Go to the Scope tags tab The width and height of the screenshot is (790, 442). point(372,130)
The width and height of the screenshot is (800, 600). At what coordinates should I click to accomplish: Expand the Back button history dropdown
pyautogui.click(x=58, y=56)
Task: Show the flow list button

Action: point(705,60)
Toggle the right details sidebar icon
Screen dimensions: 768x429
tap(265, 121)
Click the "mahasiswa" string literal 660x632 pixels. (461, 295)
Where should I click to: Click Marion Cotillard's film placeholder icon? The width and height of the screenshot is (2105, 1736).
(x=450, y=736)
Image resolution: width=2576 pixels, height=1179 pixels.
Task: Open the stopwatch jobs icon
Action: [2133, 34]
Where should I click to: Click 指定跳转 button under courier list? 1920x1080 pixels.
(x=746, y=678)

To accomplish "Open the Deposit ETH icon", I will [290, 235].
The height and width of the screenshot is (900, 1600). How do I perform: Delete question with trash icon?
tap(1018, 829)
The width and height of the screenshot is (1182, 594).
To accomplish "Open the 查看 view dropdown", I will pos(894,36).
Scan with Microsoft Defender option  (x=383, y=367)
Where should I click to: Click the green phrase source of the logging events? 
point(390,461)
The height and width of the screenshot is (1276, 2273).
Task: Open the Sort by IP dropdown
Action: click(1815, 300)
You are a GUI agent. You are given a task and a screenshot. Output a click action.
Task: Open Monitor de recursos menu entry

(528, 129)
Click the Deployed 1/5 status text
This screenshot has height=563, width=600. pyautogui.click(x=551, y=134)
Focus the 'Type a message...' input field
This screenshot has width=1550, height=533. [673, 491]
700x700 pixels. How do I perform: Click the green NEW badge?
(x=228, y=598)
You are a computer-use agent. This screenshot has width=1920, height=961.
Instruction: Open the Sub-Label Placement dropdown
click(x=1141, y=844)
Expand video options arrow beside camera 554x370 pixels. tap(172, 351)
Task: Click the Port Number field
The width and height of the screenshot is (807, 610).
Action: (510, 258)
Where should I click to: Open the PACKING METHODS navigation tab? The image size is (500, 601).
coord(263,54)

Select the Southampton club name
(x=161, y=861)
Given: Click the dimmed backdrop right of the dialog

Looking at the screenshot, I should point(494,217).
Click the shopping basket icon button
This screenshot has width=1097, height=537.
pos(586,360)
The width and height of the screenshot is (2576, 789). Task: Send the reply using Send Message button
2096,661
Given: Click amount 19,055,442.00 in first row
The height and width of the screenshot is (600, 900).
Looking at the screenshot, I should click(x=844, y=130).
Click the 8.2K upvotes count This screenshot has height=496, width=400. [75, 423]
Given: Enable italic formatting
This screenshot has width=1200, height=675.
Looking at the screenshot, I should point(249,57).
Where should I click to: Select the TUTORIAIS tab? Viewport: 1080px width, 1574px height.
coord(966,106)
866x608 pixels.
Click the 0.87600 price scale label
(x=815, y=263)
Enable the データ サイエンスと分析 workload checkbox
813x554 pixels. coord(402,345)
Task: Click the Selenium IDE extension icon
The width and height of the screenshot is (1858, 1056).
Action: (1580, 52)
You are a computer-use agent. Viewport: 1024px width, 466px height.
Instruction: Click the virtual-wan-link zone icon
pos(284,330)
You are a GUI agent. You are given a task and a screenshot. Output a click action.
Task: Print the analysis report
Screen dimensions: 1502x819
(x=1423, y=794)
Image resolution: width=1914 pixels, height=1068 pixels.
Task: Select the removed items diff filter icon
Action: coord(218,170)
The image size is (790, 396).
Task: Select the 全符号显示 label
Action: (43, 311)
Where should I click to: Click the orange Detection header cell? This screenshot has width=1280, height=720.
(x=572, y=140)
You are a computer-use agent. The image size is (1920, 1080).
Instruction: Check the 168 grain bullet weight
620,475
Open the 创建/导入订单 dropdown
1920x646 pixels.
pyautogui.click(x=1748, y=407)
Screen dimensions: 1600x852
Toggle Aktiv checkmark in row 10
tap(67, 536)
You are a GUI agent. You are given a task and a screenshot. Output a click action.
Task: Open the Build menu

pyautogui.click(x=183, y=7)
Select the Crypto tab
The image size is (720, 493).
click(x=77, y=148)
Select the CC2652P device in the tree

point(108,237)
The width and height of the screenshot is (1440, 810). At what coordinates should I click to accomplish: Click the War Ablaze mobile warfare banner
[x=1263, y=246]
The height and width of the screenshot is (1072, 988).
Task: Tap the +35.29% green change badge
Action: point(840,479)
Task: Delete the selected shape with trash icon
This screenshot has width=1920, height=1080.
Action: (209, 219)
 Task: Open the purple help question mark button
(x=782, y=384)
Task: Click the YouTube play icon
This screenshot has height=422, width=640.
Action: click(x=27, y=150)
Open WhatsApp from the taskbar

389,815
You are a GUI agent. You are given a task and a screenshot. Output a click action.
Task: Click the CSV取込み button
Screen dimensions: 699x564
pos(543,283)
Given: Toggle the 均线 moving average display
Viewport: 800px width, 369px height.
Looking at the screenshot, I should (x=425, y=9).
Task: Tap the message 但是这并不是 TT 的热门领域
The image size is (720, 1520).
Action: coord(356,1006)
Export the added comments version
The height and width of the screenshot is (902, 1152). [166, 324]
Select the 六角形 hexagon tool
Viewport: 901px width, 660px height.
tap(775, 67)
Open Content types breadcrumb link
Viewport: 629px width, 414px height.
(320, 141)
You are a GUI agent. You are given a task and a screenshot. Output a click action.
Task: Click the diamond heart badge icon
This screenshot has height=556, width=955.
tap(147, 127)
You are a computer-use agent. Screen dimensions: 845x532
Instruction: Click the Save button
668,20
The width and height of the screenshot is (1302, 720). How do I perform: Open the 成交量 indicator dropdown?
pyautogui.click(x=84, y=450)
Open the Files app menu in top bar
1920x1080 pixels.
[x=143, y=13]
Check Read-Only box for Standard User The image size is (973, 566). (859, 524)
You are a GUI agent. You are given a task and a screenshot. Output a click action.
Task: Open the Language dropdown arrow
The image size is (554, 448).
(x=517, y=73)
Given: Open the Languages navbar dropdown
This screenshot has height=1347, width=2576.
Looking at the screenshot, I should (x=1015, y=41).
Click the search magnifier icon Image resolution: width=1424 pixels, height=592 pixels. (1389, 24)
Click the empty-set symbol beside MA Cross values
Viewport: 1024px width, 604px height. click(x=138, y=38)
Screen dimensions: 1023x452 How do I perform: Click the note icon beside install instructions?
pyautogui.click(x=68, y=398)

***

__YOUR INSTRUCTIONS__
Rewrite all the rows above, swapping "How do I perform" for "How can I carry out" wherever it appears and changing nothing else.

__RESULT OF THIS EXERCISE__
Go to the Scope tags tab The width and height of the screenshot is (790, 442). point(372,130)
The width and height of the screenshot is (800, 600). At what coordinates should I click to accomplish: Expand the Back button history dropdown
pyautogui.click(x=58, y=56)
Task: Show the flow list button

Action: point(705,60)
Toggle the right details sidebar icon
Screen dimensions: 768x429
tap(265, 121)
Click the "mahasiswa" string literal 660x632 pixels. (461, 295)
Where should I click to: Click Marion Cotillard's film placeholder icon? The width and height of the screenshot is (2105, 1736).
(x=450, y=736)
Image resolution: width=2576 pixels, height=1179 pixels.
Task: Open the stopwatch jobs icon
Action: [2133, 34]
Where should I click to: Click 指定跳转 button under courier list? 1920x1080 pixels.
(x=746, y=678)

To accomplish "Open the Deposit ETH icon", I will [290, 235].
The height and width of the screenshot is (900, 1600). How can I carry out: Delete question with trash icon?
tap(1018, 829)
The width and height of the screenshot is (1182, 594).
To accomplish "Open the 查看 view dropdown", I will pos(894,36).
Scan with Microsoft Defender option  (x=383, y=367)
Where should I click to: Click the green phrase source of the logging events? 
point(390,461)
The height and width of the screenshot is (1276, 2273).
Task: Open the Sort by IP dropdown
Action: click(1815, 300)
You are a GUI agent. You are given a task and a screenshot. Output a click action.
Task: Open Monitor de recursos menu entry

(528, 129)
Click the Deployed 1/5 status text
This screenshot has height=563, width=600. pyautogui.click(x=551, y=134)
Focus the 'Type a message...' input field
This screenshot has width=1550, height=533. [673, 491]
700x700 pixels. How can I carry out: Click the green NEW badge?
(x=228, y=598)
You are a computer-use agent. This screenshot has width=1920, height=961.
Instruction: Open the Sub-Label Placement dropdown
click(x=1141, y=844)
Expand video options arrow beside camera 554x370 pixels. tap(172, 351)
Task: Click the Port Number field
The width and height of the screenshot is (807, 610).
Action: (510, 258)
Where should I click to: Open the PACKING METHODS navigation tab? The image size is (500, 601).
coord(263,54)

Select the Southampton club name
(x=161, y=861)
Given: Click the dimmed backdrop right of the dialog

Looking at the screenshot, I should point(494,217).
Click the shopping basket icon button
This screenshot has width=1097, height=537.
pos(586,360)
The width and height of the screenshot is (2576, 789). Task: Send the reply using Send Message button
2096,661
Given: Click amount 19,055,442.00 in first row
The height and width of the screenshot is (600, 900).
Looking at the screenshot, I should click(x=844, y=130).
Click the 8.2K upvotes count This screenshot has height=496, width=400. [75, 423]
Given: Enable italic formatting
This screenshot has width=1200, height=675.
Looking at the screenshot, I should point(249,57).
Where should I click to: Select the TUTORIAIS tab? Viewport: 1080px width, 1574px height.
coord(966,106)
866x608 pixels.
Click the 0.87600 price scale label
(x=815, y=263)
Enable the データ サイエンスと分析 workload checkbox
813x554 pixels. coord(402,345)
Task: Click the Selenium IDE extension icon
The width and height of the screenshot is (1858, 1056).
Action: (1580, 52)
You are a computer-use agent. Viewport: 1024px width, 466px height.
Instruction: Click the virtual-wan-link zone icon
pos(284,330)
You are a GUI agent. You are given a task and a screenshot. Output a click action.
Task: Print the analysis report
Screen dimensions: 1502x819
(x=1423, y=794)
Image resolution: width=1914 pixels, height=1068 pixels.
Task: Select the removed items diff filter icon
Action: coord(218,170)
The image size is (790, 396).
Task: Select the 全符号显示 label
Action: (43, 311)
Where should I click to: Click the orange Detection header cell? This screenshot has width=1280, height=720.
(x=572, y=140)
You are a computer-use agent. The image size is (1920, 1080).
Instruction: Check the 168 grain bullet weight
620,475
Open the 创建/导入订单 dropdown
1920x646 pixels.
pyautogui.click(x=1748, y=407)
Screen dimensions: 1600x852
Toggle Aktiv checkmark in row 10
tap(67, 536)
You are a GUI agent. You are given a task and a screenshot. Output a click action.
Task: Open the Build menu

pyautogui.click(x=183, y=7)
Select the Crypto tab
The image size is (720, 493).
click(x=77, y=148)
Select the CC2652P device in the tree

point(108,237)
The width and height of the screenshot is (1440, 810). At what coordinates should I click to accomplish: Click the War Ablaze mobile warfare banner
[x=1263, y=246]
The height and width of the screenshot is (1072, 988).
Task: Tap the +35.29% green change badge
Action: point(840,479)
Task: Delete the selected shape with trash icon
This screenshot has width=1920, height=1080.
Action: (209, 219)
 Task: Open the purple help question mark button
(x=782, y=384)
Task: Click the YouTube play icon
This screenshot has height=422, width=640.
Action: click(x=27, y=150)
Open WhatsApp from the taskbar

389,815
You are a GUI agent. You are given a task and a screenshot. Output a click action.
Task: Click the CSV取込み button
Screen dimensions: 699x564
pos(543,283)
Given: Toggle the 均线 moving average display
Viewport: 800px width, 369px height.
Looking at the screenshot, I should (x=425, y=9).
Task: Tap the message 但是这并不是 TT 的热门领域
The image size is (720, 1520).
Action: coord(356,1006)
Export the added comments version
The height and width of the screenshot is (902, 1152). [166, 324]
Select the 六角形 hexagon tool
Viewport: 901px width, 660px height.
tap(775, 67)
Open Content types breadcrumb link
Viewport: 629px width, 414px height.
(320, 141)
You are a GUI agent. You are given a task and a screenshot. Output a click action.
Task: Click the diamond heart badge icon
This screenshot has height=556, width=955.
tap(147, 127)
You are a computer-use agent. Screen dimensions: 845x532
Instruction: Click the Save button
668,20
The width and height of the screenshot is (1302, 720). How can I carry out: Open the 成交量 indicator dropdown?
pyautogui.click(x=84, y=450)
Open the Files app menu in top bar
1920x1080 pixels.
[x=143, y=13]
Check Read-Only box for Standard User The image size is (973, 566). (859, 524)
You are a GUI agent. You are given a task and a screenshot. Output a click action.
Task: Open the Language dropdown arrow
The image size is (554, 448).
(x=517, y=73)
Given: Open the Languages navbar dropdown
This screenshot has height=1347, width=2576.
Looking at the screenshot, I should (x=1015, y=41).
Click the search magnifier icon Image resolution: width=1424 pixels, height=592 pixels. (1389, 24)
Click the empty-set symbol beside MA Cross values
Viewport: 1024px width, 604px height. click(x=138, y=38)
Screen dimensions: 1023x452 How can I carry out: Click the note icon beside install instructions?
pyautogui.click(x=68, y=398)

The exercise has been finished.